Aim of the task:
The reply should give back every entry exactly as written.

*** Opening of Recorded information ***

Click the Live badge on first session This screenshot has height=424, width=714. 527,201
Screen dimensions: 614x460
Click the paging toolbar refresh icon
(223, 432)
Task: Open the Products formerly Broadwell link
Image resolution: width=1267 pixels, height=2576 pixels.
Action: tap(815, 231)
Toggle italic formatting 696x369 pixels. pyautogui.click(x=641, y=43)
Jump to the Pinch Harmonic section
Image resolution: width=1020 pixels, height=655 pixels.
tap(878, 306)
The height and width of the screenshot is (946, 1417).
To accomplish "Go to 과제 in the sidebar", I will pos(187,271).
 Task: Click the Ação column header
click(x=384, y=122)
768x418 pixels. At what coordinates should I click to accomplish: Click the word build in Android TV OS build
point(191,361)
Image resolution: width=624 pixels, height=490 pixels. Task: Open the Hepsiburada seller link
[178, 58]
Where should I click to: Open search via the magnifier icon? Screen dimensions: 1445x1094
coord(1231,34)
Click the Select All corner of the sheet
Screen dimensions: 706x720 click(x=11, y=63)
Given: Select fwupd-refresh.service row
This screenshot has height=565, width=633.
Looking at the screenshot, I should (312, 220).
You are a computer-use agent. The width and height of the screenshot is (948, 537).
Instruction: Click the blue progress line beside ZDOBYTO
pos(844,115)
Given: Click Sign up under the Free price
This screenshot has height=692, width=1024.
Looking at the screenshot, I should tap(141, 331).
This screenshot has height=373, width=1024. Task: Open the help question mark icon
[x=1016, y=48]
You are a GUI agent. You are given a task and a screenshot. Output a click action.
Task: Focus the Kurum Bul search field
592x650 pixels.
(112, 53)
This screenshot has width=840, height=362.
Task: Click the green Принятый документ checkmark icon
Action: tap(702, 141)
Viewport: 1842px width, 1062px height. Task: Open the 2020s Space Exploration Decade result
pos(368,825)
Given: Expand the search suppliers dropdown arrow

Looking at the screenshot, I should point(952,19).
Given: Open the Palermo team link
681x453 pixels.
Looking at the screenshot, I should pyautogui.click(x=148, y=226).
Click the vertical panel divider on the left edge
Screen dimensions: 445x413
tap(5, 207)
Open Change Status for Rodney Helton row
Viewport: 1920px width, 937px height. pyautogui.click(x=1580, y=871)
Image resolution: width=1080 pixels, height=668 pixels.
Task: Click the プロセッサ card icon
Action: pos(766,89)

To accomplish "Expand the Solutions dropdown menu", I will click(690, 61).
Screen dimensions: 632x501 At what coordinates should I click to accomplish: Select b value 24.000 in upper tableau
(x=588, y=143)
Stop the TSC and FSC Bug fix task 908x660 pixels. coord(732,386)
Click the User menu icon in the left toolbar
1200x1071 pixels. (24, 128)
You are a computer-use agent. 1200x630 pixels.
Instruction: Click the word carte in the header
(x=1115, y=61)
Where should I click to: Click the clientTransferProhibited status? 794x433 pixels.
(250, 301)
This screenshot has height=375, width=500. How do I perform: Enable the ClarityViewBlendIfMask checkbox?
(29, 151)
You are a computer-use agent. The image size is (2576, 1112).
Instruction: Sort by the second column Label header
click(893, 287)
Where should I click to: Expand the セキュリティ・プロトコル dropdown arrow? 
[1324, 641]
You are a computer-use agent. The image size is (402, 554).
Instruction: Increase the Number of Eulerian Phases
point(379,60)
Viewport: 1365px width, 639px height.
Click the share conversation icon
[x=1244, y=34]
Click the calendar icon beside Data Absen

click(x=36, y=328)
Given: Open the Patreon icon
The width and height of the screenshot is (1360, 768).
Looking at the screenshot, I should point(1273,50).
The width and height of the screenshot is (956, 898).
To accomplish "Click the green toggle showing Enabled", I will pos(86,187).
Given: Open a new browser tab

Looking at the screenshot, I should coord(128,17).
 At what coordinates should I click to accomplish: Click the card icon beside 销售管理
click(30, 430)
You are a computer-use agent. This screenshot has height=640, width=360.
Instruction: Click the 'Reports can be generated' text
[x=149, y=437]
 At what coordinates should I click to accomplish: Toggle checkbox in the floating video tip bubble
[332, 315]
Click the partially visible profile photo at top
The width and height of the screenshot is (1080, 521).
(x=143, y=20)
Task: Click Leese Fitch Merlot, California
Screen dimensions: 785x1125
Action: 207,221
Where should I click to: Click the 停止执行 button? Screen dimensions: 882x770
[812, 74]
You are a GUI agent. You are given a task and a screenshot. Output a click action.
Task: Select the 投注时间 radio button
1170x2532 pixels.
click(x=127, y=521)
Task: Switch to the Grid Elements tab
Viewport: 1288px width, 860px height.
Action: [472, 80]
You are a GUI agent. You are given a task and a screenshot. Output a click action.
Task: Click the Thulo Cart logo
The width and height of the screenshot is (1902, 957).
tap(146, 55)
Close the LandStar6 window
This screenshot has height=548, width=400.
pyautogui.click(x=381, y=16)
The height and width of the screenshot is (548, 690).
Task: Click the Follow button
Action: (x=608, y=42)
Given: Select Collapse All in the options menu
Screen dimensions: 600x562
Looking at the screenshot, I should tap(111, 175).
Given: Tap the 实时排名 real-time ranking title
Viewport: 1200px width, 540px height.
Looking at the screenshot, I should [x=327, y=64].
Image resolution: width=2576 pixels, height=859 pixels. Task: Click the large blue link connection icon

*** Close of Recorded information ***

Result of the task:
Click the Live badge on first session This screenshot has height=424, width=714. 527,201
Screen dimensions: 614x460
Click the paging toolbar refresh icon
(223, 432)
Task: Open the Products formerly Broadwell link
Image resolution: width=1267 pixels, height=2576 pixels.
Action: tap(815, 231)
Toggle italic formatting 696x369 pixels. pyautogui.click(x=641, y=43)
Jump to the Pinch Harmonic section
Image resolution: width=1020 pixels, height=655 pixels.
tap(878, 306)
The height and width of the screenshot is (946, 1417).
To accomplish "Go to 과제 in the sidebar", I will pos(187,271).
 Task: Click the Ação column header
click(x=384, y=122)
768x418 pixels. At what coordinates should I click to accomplish: Click the word build in Android TV OS build
point(191,361)
Image resolution: width=624 pixels, height=490 pixels. Task: Open the Hepsiburada seller link
[178, 58]
Where should I click to: Open search via the magnifier icon? Screen dimensions: 1445x1094
coord(1231,34)
Click the Select All corner of the sheet
Screen dimensions: 706x720 click(x=11, y=63)
Given: Select fwupd-refresh.service row
This screenshot has height=565, width=633.
Looking at the screenshot, I should (312, 220).
You are a computer-use agent. The width and height of the screenshot is (948, 537).
Instruction: Click the blue progress line beside ZDOBYTO
pos(844,115)
Given: Click Sign up under the Free price
This screenshot has height=692, width=1024.
Looking at the screenshot, I should tap(141, 331).
This screenshot has height=373, width=1024. Task: Open the help question mark icon
[x=1016, y=48]
You are a GUI agent. You are given a task and a screenshot. Output a click action.
Task: Focus the Kurum Bul search field
592x650 pixels.
(112, 53)
This screenshot has width=840, height=362.
Task: Click the green Принятый документ checkmark icon
Action: tap(702, 141)
Viewport: 1842px width, 1062px height. Task: Open the 2020s Space Exploration Decade result
pos(368,825)
Given: Expand the search suppliers dropdown arrow

Looking at the screenshot, I should point(952,19).
Given: Open the Palermo team link
681x453 pixels.
Looking at the screenshot, I should pyautogui.click(x=148, y=226).
Click the vertical panel divider on the left edge
Screen dimensions: 445x413
tap(5, 207)
Open Change Status for Rodney Helton row
Viewport: 1920px width, 937px height. pyautogui.click(x=1580, y=871)
Image resolution: width=1080 pixels, height=668 pixels.
Task: Click the プロセッサ card icon
Action: pos(766,89)

To accomplish "Expand the Solutions dropdown menu", I will click(690, 61).
Screen dimensions: 632x501 At what coordinates should I click to accomplish: Select b value 24.000 in upper tableau
(x=588, y=143)
Stop the TSC and FSC Bug fix task 908x660 pixels. coord(732,386)
Click the User menu icon in the left toolbar
1200x1071 pixels. (24, 128)
You are a computer-use agent. 1200x630 pixels.
Instruction: Click the word carte in the header
(x=1115, y=61)
Where should I click to: Click the clientTransferProhibited status? 794x433 pixels.
(250, 301)
This screenshot has height=375, width=500. How do I perform: Enable the ClarityViewBlendIfMask checkbox?
(29, 151)
You are a computer-use agent. The image size is (2576, 1112).
Instruction: Sort by the second column Label header
click(893, 287)
Where should I click to: Expand the セキュリティ・プロトコル dropdown arrow? 
[1324, 641]
You are a computer-use agent. The image size is (402, 554).
Instruction: Increase the Number of Eulerian Phases
point(379,60)
Viewport: 1365px width, 639px height.
Click the share conversation icon
[x=1244, y=34]
Click the calendar icon beside Data Absen

click(x=36, y=328)
Given: Open the Patreon icon
The width and height of the screenshot is (1360, 768).
Looking at the screenshot, I should point(1273,50).
The width and height of the screenshot is (956, 898).
To accomplish "Click the green toggle showing Enabled", I will pos(86,187).
Given: Open a new browser tab

Looking at the screenshot, I should coord(128,17).
 At what coordinates should I click to accomplish: Click the card icon beside 销售管理
click(30, 430)
You are a computer-use agent. This screenshot has height=640, width=360.
Instruction: Click the 'Reports can be generated' text
[x=149, y=437]
 At what coordinates should I click to accomplish: Toggle checkbox in the floating video tip bubble
[332, 315]
Click the partially visible profile photo at top
The width and height of the screenshot is (1080, 521).
(x=143, y=20)
Task: Click Leese Fitch Merlot, California
Screen dimensions: 785x1125
Action: 207,221
Where should I click to: Click the 停止执行 button? Screen dimensions: 882x770
[812, 74]
You are a GUI agent. You are given a task and a screenshot. Output a click action.
Task: Select the 投注时间 radio button
1170x2532 pixels.
click(x=127, y=521)
Task: Switch to the Grid Elements tab
Viewport: 1288px width, 860px height.
Action: [472, 80]
You are a GUI agent. You are given a task and a screenshot. Output a click action.
Task: Click the Thulo Cart logo
The width and height of the screenshot is (1902, 957).
tap(146, 55)
Close the LandStar6 window
This screenshot has height=548, width=400.
pyautogui.click(x=381, y=16)
The height and width of the screenshot is (548, 690).
Task: Click the Follow button
Action: (x=608, y=42)
Given: Select Collapse All in the options menu
Screen dimensions: 600x562
Looking at the screenshot, I should tap(111, 175).
Given: Tap the 实时排名 real-time ranking title
Viewport: 1200px width, 540px height.
Looking at the screenshot, I should [x=327, y=64].
Image resolution: width=2576 pixels, height=859 pixels. Task: Click the large blue link connection icon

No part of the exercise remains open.